The configurability and extensibility of this template is relatively limited,
as this template serves as a "one-size-fits-all" starting point rather than
being foundational infrastructure.

.. code-block::

  # Declare a toolchain with suggested, compiler, compiler flags, and default
  # backends.
  pw_system_target("stm32f429i_disc1_stm32cube_size_optimized") {
    # These options drive the logic for automatic configuration by this
    # template.
    cpu = PW_SYSTEM_CPU.CORTEX_M4F
    scheduler = PW_SYSTEM_SCHEDULER.FREERTOS

    # Optionally, override pw_system's defaults to build with clang.
    system_toolchain = pw_toolchain_arm_clang

    # The pre_init source set provides things like the interrupt vector table,
    # pre-main init, and provision of FreeRTOS hooks.
    link_deps = [ "$dir_pigweed/targets/stm32f429i_disc1_stm32cube:pre_init" ]

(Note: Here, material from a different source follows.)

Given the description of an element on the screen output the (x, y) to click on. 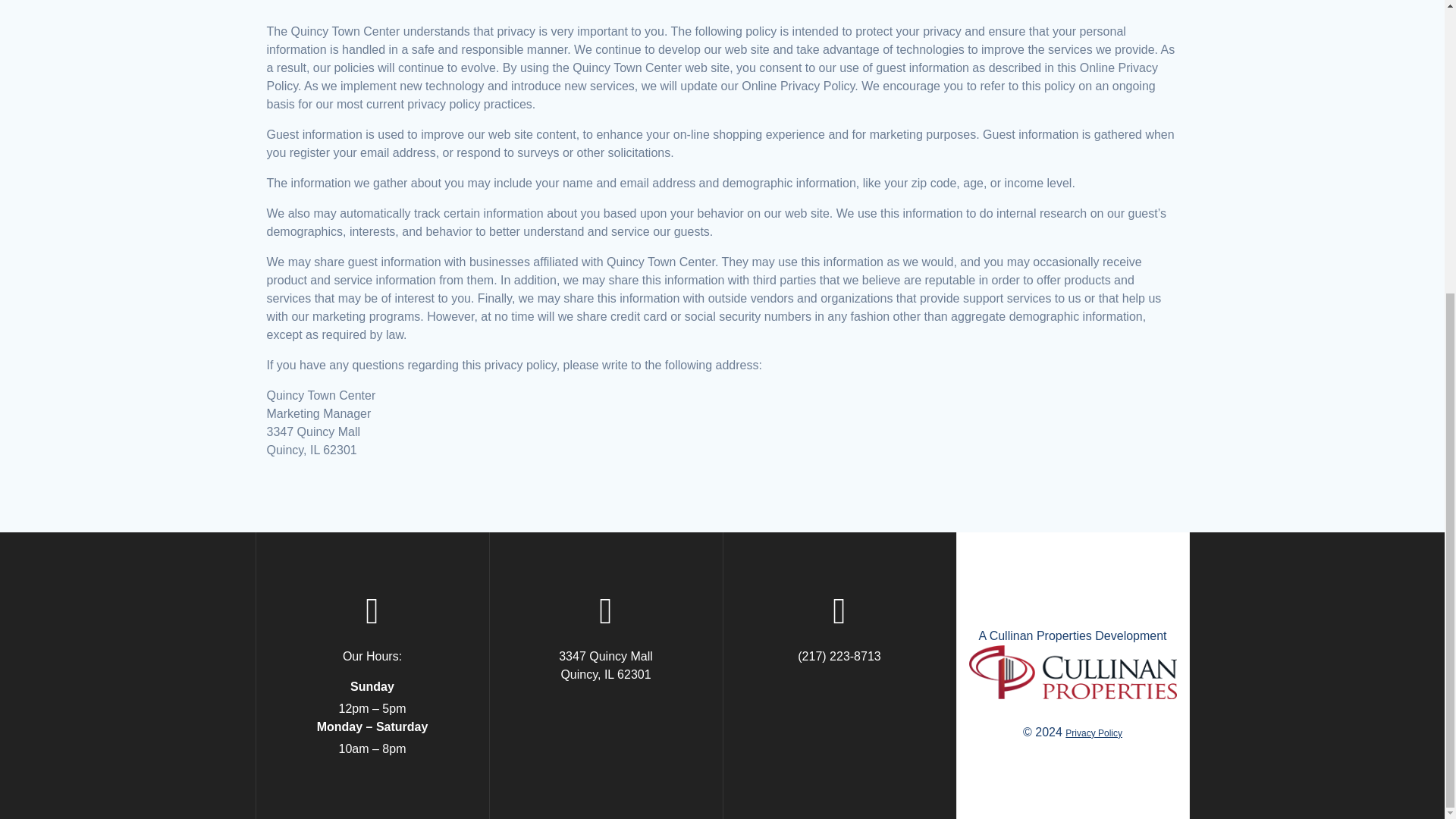
Privacy Policy (605, 665)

    # These are hardware-specific options that set up this particular board.
    # These are declared in ``declare_args()`` blocks throughout Pigweed. Any
    # build arguments set by the user will be overridden by these settings.
    build_args = {
      pw_third_party_freertos_CONFIG = "$dir_pigweed/targets/stm32f429i_disc1_stm32cube:stm32f4xx_freertos_config"
      pw_third_party_freertos_PORT = "$dir_pw_third_party/freertos:arm_cm4f"
      pw_sys_io_BACKEND = dir_pw_sys_io_stm32cube
      dir_pw_third_party_stm32cube = dir_pw_third_party_stm32cube_f4
      pw_third_party_stm32cube_PRODUCT = "STM32F429xx"
      pw_third_party_stm32cube_CONFIG =
          "//targets/stm32f429i_disc1_stm32cube:stm32f4xx_hal_config"
      pw_third_party_stm32cube_CORE_INIT = ""
      pw_boot_cortex_m_LINK_CONFIG_DEFINES = [
        "PW_BOOT_FLASH_BEGIN=0x08000200",
        "PW_BOOT_FLASH_SIZE=2048K",
        "PW_BOOT_HEAP_SIZE=7K",
        "PW_BOOT_MIN_STACK_SIZE=1K",
        "PW_BOOT_RAM_BEGIN=0x20000000",
        "PW_BOOT_RAM_SIZE=192K",
        "PW_BOOT_VECTOR_TABLE_BEGIN=0x08000000",
        "PW_BOOT_VECTOR_TABLE_SIZE=512",
      ]
    }
  }

  # Example for the Emcraft SmartFusion2 system-on-module
  pw_system_target("emcraft_sf2_som_size_optimized") {
    cpu = PW_SYSTEM_CPU.CORTEX_M3
    scheduler = PW_SYSTEM_SCHEDULER.FREERTOS

    link_deps = [ "$dir_pigweed/targets/emcraft_sf2_som:pre_init" ]
    build_args = {
      pw_log_BACKEND = dir_pw_log_basic #dir_pw_log_tokenized
      pw_log_tokenized_HANDLER_BACKEND = "//pw_system:log"
      pw_third_party_freertos_CONFIG = "$dir_pigweed/targets/emcraft_sf2_som:sf2_freertos_config"
      pw_third_party_freertos_PORT = "$dir_pw_third_party/freertos:arm_cm3"
      pw_sys_io_BACKEND = dir_pw_sys_io_emcraft_sf2
      dir_pw_third_party_smartfusion_mss = dir_pw_third_party_smartfusion_mss_exported
      pw_third_party_stm32cube_CONFIG =
          "//targets/emcraft_sf2_som:sf2_mss_hal_config"
      pw_third_party_stm32cube_CORE_INIT = ""
      pw_boot_cortex_m_LINK_CONFIG_DEFINES = [
        "PW_BOOT_FLASH_BEGIN=0x00000200",
        "PW_BOOT_FLASH_SIZE=200K",

        # TODO(b/235348465): Currently "pw_tokenizer/detokenize_test" requires at
        # least 6K bytes in heap when using pw_malloc_freelist. The heap size
        # required for tests should be investigated.
        "PW_BOOT_HEAP_SIZE=7K",
        "PW_BOOT_MIN_STACK_SIZE=1K",
        "PW_BOOT_RAM_BEGIN=0x20000000",
        "PW_BOOT_RAM_SIZE=64K",
        "PW_BOOT_VECTOR_TABLE_BEGIN=0x00000000",
        "PW_BOOT_VECTOR_TABLE_SIZE=512",
      ]
    }
  }


Metrics
=======
The log backend is tracking metrics to illustrate how to use pw_metric and
retrieve them using `Device.get_and_log_metrics()`.